On day 65 we pulled this heavy blue fabric down. It had looked perfectly nice against our white walls with bright light coming in through our windows facing the square. But then it started to obscure the line on the weekend mornings. 64 days prior a single ticket brought the whole system grinding to an immediate halt. The day the curtains came down our biggest service worry was simply whether to direct the line to the left or the right. Not that we didn’t have plenty of other worries, but at least we were getting that part right!
On day 76 I began a period of 4 days where I only worked half. Mostly just for oversight. The team did the rest. It was a busy, but perfectly successful, four days. On day 80 the team ran dinner service on their own while Katrina and I both left the building. I had to fight. I had been training for months to make my amateur boxing debut in front of a sold out audience at the House of Blues in Boston. Katrina went to watch. It was incredibly hard, but incredibly important to us for a number of reasons that you might not expect. We had another meal outside the restaurant that night, as the training team and some of our fans and friends enjoyed a little wine and some great food and conversation at one of our favorite places in the city, Eastern Standard.
More than a few friends told me not to bother with trying to walk away from dinner service so soon. It was a little uncomfortable. A lot actually. We knew we were sitting through our first professional critic review at the time. Did we really want to give up that control? We believed in our systems, and our people. We left. We did what we had to do.
On day 81 we came back to work breakfast. Everything was in its place. Including that review. It published that afternoon and it was good. A little too good. I cried a little out of pride, and also relief. No one saw me, I don’t think. But they should know.
Also on that day Katrina was named a finalist for Eater’s Young Guns Award. A national award celebrating individuals under 30 who are set to make a big impact on our industry. I can’t think of anyone more appropriate and we are proud to see her named there.
Days 76 through 82 were very good days.
On day 90 we baked our first house made croissants.
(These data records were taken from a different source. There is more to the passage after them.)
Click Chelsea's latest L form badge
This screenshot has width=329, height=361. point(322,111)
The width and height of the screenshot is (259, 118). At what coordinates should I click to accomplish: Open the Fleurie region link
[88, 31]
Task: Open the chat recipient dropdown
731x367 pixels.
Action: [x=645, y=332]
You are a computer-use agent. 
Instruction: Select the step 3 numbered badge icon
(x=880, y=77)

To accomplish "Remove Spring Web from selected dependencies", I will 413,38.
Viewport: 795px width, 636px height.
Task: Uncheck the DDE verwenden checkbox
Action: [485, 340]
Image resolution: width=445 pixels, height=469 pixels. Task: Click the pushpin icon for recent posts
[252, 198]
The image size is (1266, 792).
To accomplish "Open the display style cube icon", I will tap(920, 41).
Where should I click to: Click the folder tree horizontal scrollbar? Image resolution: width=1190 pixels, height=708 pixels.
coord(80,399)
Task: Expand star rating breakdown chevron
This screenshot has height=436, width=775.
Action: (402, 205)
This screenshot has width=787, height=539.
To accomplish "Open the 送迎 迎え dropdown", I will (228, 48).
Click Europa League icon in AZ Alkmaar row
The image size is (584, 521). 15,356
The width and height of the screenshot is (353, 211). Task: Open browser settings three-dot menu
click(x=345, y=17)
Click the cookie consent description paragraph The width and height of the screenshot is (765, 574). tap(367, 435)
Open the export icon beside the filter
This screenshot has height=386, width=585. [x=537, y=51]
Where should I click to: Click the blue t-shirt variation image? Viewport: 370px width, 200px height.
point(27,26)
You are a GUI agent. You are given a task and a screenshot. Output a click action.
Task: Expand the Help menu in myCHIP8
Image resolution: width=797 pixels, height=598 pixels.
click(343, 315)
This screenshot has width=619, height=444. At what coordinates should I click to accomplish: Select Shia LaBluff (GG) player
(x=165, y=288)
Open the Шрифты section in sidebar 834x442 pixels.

On day 92 we baked a whole lot more and sold them all. We promoted our first sous chef as well. I thought of all of my past sous chefs and what they are doing now, and what these new ones might be doing in the future.
On day 97 I put casters on some baker’s racks that we had been carrying around the kitchen without wheels. It felt really good to have the kind of time in a day that allowed it to make more sense to just install the wheels and roll the rack instead of picking it up awkwardly and waddling it around the kitchen.
On day 98 I joked with my staff while they prepared 20 quarts of gazpacho de andalus for our first off site event, the Taste of Somerville, that we finally felt comfortable enough to attend.
On day 99 that event was postponed for rain.
On day 100, I sat down and wrote down a little bit of what we had meant to record from the start. Hopefully soon I’ll get around to a little bit more. I don’t see what could be the rush. We are just getting started. But don’t be surprised during the next hundred days if once in a while you stop in for your omelette, your coffee, your sandwich or even your dinner, and you don’t see both Katrina and me. Juliet is about us, but a little bit more now it is about our team too.